At the village of Bentalha (),  south of Algiers, on the night of 22–23 September 1997, more than 200 villagers (according to Amnesty International) were killed by armed guerrillas. The number of deaths reported ranged from 85 (initial official estimate) to 400 (The Economist) to 417 (independent sources).

Background

In 1997, Algeria was at the peak of a brutal civil conflict that had begun after the military's cancellation of 1992 elections set to be won by the Islamic Salvation Front (FIS). Bentalha, a town a few km south of Baraki (see map), a satellite town of Algiers, voted FIS in the elections, and many inhabitants were initially in favour of the Islamist guerrilla groups which began fighting the government after the elections' cancellation; some joined them.  Initially, the guerrillas in the area belonged to the revived Armed Islamic Movement (MIA) and various independent groups; after 1994, these were integrated into the larger Armed Islamic Group (GIA).  The army had a strong presence in the area, with a post on the eastern entrance of the town, a number of roadblocks, and a barracks on the north side of Baraki. The GIA too had a strong local presence; between 1994 and 1996, they walked the streets of Bentalha openly and killed people associated with the government.  The government established a "Patriot" communal guard of about ten people in Bentalha in June 1996.

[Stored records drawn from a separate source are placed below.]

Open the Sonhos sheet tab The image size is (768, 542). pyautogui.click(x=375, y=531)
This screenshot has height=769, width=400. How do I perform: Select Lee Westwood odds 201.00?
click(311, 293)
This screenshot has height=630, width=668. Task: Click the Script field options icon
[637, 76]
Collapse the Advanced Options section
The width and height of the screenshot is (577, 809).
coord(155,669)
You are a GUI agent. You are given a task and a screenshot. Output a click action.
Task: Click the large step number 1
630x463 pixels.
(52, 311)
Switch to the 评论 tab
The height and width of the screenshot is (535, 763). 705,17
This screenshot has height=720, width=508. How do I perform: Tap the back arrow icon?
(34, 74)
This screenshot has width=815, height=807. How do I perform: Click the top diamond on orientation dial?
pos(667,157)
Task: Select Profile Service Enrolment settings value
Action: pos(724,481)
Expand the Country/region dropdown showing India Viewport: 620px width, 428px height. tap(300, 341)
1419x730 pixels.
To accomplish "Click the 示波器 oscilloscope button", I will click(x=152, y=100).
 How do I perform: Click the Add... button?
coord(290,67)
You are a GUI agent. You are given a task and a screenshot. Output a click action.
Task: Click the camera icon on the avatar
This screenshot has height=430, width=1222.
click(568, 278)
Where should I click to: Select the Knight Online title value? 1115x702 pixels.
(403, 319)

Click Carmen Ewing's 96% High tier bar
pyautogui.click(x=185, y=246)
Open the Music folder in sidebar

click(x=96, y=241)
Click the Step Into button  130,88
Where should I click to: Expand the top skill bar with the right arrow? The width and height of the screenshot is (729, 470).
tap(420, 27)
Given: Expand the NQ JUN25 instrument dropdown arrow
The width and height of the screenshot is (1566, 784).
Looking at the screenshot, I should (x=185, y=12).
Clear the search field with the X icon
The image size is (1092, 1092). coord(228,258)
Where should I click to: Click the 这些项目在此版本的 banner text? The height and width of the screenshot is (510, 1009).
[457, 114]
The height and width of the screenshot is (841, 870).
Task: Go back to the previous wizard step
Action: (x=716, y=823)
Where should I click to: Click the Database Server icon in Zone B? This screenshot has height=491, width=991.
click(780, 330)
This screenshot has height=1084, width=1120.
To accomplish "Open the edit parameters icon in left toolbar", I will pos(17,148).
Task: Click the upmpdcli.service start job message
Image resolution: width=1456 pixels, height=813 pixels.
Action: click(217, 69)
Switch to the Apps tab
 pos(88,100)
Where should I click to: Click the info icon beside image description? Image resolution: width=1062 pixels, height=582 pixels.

On 29 August 1997, about 200 people were killed just a few kilometres to the southeast in the Rais massacre.  Rumors spread that more massacres were coming soon.  For ten days before the event, howling of jackals (which are not found in the area) was heard every night, and helicopters circled overhead daily

Massacre

On 22 September, at 11:30 pm, explosions rocked the Hai el-Djilali neighbourhood on the southwest side of Bentalha, and attackers began pouring in from the orange groves to the neighbourhood's southeast.  They began methodically going from house to house and slaughtering every man, woman, and child they found within.  Screams and alarms filled the air as a helicopter circled overhead.  The attackers were armed with machine guns, hunting rifles, and machetes; some, according to Nesroullah Yous (see below), were dressed in dark combats, some in the Islamists' trademark kachabia, with balaclavas and beards.  They recognised some of the locals, calling them by name.  They proceeded, bashing babies into walls, cutting off limbs, cutting throats, raping, and then killing women.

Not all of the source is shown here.